Robert Lado, responsable de la commission foncière du Soudan du Sud, un organe chargé de conseiller le gouvernement et de rédiger la nouvelle politique, prône une administration des terres à l’échelle des comtés et des sous-comtés gérés par des citoyens et notamment des femmes et des anciens.

« Tout repose sur [la politique] foncière », a dit M. Lado. « Nous dépendons en effet de la prospection pétrolière et de nos ressources souterraines et, au Soudan du Sud, nous avons des terres arables » qui font vivre les éleveurs, qui forment 80 pour cent de la population.

M. Lado a dit qu’il fallait éviter les conflits fonciers pour garantir la paix et a mis en garde les entreprises étrangères qui ont conclu des accords douteux : « Leurs projets ne vont jamais se réaliser, car les gens vont se soulever. »

Dans un pays qui affiche des taux élevés de violences interethniques et d’attaques de bétail souvent provoquées par des conflits concernant les pâturages et les ressources telles que l’eau, d’autres organisations humanitaires s’inquiètent des risques de violence.

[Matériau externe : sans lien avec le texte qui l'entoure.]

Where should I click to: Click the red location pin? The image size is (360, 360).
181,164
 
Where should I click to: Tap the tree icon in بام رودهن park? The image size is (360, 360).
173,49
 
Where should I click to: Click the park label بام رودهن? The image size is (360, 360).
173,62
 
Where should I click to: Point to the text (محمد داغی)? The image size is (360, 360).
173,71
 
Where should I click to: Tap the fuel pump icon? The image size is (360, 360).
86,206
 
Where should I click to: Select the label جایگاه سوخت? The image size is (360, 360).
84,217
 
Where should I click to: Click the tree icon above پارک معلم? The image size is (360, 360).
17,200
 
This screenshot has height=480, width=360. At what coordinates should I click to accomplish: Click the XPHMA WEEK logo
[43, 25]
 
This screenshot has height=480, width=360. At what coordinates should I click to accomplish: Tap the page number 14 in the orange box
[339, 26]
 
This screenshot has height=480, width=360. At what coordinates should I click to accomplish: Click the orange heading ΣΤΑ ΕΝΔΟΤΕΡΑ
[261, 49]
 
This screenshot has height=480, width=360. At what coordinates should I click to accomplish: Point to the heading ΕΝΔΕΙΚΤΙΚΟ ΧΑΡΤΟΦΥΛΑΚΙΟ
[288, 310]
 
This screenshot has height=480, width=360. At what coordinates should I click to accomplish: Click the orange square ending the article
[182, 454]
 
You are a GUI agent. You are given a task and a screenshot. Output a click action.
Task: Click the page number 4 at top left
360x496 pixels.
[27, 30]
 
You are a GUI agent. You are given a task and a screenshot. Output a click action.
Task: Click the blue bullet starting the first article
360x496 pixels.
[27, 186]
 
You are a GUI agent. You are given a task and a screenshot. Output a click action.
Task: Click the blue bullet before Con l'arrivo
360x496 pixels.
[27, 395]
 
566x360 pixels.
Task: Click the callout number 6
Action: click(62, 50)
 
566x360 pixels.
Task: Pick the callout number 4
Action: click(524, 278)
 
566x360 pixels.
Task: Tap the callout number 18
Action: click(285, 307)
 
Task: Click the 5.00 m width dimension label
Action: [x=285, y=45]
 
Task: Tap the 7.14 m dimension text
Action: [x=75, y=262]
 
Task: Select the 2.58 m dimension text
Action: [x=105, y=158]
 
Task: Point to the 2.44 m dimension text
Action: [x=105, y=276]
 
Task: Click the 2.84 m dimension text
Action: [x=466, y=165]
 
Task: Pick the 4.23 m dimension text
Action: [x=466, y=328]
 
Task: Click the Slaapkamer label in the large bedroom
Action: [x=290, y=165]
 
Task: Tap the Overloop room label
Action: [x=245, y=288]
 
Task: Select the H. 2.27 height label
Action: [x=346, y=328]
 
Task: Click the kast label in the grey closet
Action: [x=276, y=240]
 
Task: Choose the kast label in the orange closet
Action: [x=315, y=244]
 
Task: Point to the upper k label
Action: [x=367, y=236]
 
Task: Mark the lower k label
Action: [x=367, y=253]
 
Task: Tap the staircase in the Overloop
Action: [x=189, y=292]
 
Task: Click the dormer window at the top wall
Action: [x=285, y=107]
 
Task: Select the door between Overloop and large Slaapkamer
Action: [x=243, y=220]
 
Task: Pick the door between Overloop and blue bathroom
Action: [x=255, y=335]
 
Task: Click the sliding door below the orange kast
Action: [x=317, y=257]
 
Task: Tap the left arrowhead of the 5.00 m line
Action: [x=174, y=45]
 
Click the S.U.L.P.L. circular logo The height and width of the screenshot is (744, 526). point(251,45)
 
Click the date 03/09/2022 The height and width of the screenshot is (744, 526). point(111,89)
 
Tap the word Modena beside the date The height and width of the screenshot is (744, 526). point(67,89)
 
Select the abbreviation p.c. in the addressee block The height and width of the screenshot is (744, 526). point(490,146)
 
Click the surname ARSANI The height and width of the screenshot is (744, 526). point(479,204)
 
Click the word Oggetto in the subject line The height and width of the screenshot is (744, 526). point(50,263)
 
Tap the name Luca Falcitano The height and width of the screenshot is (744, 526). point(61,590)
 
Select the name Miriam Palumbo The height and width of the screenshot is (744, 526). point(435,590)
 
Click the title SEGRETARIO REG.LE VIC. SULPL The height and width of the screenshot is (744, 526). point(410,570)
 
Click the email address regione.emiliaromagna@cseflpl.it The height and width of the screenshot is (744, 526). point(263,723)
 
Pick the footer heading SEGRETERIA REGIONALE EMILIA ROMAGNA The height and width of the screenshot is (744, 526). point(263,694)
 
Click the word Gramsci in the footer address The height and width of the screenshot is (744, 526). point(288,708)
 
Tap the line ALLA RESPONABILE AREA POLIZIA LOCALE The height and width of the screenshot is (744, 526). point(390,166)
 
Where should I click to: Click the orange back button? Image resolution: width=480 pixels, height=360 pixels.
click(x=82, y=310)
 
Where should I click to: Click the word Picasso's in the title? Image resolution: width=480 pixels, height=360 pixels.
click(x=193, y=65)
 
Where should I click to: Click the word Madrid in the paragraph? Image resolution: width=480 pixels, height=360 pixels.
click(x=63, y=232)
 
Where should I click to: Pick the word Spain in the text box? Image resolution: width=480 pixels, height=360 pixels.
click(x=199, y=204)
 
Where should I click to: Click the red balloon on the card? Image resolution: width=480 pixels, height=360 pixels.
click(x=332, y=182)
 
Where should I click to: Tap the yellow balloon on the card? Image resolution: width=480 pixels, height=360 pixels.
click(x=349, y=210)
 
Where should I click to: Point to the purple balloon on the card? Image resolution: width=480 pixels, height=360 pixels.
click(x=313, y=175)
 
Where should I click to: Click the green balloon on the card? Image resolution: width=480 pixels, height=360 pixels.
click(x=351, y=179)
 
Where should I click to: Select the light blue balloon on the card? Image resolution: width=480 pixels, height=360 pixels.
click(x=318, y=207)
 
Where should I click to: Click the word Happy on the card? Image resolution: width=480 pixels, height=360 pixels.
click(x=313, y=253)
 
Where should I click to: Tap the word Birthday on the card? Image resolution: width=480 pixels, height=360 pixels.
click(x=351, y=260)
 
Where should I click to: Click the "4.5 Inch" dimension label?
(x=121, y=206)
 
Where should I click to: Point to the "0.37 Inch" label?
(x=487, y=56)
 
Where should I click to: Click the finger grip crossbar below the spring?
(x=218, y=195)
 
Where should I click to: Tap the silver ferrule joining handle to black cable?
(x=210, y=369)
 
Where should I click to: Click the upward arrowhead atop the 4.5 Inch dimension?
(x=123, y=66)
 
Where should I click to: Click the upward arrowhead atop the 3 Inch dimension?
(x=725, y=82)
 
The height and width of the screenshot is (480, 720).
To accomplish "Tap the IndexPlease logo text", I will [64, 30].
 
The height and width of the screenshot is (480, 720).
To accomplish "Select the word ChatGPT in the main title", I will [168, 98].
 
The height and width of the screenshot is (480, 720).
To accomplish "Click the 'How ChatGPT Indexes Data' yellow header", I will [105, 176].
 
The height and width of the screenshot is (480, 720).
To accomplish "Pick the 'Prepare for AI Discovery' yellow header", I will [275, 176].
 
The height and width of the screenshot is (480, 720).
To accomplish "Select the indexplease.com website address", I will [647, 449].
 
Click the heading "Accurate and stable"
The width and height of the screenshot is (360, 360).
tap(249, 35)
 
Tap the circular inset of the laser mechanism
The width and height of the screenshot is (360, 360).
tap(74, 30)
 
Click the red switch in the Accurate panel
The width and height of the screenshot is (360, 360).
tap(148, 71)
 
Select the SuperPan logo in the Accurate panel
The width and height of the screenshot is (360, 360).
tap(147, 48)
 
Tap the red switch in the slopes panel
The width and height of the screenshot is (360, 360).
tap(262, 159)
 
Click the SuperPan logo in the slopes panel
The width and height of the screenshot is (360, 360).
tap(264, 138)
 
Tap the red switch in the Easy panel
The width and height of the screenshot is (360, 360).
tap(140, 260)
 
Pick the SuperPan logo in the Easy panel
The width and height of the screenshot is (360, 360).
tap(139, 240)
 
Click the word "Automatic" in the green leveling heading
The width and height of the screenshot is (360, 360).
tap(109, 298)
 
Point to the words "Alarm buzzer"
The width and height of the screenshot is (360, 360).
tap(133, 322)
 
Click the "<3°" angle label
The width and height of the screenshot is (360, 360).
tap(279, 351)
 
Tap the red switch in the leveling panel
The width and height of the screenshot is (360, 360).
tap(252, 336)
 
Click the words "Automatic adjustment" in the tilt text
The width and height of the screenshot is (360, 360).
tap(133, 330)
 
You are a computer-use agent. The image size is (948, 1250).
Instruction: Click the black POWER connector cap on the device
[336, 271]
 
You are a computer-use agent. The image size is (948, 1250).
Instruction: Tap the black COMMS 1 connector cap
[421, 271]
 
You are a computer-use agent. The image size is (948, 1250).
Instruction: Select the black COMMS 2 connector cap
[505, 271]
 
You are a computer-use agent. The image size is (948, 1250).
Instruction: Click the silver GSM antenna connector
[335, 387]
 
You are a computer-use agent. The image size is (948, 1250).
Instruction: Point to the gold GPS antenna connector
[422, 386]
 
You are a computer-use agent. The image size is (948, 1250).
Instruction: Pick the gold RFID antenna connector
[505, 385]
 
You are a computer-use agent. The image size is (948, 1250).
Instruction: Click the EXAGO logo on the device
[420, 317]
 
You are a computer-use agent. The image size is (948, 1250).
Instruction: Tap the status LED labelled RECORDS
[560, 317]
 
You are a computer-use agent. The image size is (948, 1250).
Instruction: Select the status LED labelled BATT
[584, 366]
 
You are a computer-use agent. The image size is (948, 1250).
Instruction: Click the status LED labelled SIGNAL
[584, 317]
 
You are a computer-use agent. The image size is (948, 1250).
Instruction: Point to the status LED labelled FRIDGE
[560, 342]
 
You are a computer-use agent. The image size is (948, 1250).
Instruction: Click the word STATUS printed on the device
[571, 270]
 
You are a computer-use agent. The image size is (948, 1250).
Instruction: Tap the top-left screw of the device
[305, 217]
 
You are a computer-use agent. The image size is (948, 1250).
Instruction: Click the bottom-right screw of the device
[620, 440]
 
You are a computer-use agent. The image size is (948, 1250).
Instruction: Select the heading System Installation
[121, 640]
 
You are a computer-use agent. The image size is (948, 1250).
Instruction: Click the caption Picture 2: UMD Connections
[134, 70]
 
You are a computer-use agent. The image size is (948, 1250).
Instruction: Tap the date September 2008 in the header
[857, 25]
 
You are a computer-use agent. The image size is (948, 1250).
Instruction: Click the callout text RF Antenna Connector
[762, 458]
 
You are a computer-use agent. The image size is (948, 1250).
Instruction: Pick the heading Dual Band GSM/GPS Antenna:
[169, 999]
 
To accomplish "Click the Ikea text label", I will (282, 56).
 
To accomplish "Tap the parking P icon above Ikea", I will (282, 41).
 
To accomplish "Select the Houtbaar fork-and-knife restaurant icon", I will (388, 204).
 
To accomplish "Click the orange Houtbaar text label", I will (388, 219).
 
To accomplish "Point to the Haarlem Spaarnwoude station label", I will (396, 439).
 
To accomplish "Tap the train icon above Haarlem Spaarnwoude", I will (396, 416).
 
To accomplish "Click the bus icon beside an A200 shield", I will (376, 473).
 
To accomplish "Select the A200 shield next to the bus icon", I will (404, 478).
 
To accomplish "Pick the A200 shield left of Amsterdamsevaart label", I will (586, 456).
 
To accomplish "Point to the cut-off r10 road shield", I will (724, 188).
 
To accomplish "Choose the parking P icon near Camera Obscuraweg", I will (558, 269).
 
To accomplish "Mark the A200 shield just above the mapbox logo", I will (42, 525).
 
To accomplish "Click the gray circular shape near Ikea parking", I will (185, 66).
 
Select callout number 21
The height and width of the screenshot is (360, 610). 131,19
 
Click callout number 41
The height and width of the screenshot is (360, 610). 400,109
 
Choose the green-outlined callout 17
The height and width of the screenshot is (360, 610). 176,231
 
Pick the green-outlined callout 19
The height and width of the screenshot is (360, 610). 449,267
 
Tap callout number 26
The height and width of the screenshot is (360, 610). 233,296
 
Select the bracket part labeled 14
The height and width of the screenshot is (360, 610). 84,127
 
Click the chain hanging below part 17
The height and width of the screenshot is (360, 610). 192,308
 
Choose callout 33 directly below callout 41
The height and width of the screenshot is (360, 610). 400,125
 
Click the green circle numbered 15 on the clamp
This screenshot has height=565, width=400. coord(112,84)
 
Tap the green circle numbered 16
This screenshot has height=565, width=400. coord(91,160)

L’USAID craint que si de grandes étendues de terres changent tout à coup de mains, les communautés, qui se disputent déjà l’utilisation de terres dont le titre de propriété n’est pas défini, se retournent les unes contre les autres ainsi que contre l’État.

Selon M. Lado, des habitants ont menacé de mort un chef de tribu qui avait signé un accord avec l’entreprise américaine Nile Trading and Development (NTD) dans le comté de Lainya, dans l’État de l’Équatoria central.

Biocarburants

L’accord passé en 2008 par NTD pour louer jusqu’à un million d’hectares de terres dans le but de produire des biocarburants a été décrit comme « le plus grand accaparement de terres du Soudan du Sud ».

« Il semble que les entreprises aient recours à des initiatives agroforestières afin d’appuyer leurs intérêts dans le domaine pétrolier, gazier et minier au Soudan du Sud », indique le rapport de l’Institut Oakland publié en décembre, faisant référence au bail de 49 ans signé entre NTD et une coopérative apparemment fictive dans une zone densément peuplée.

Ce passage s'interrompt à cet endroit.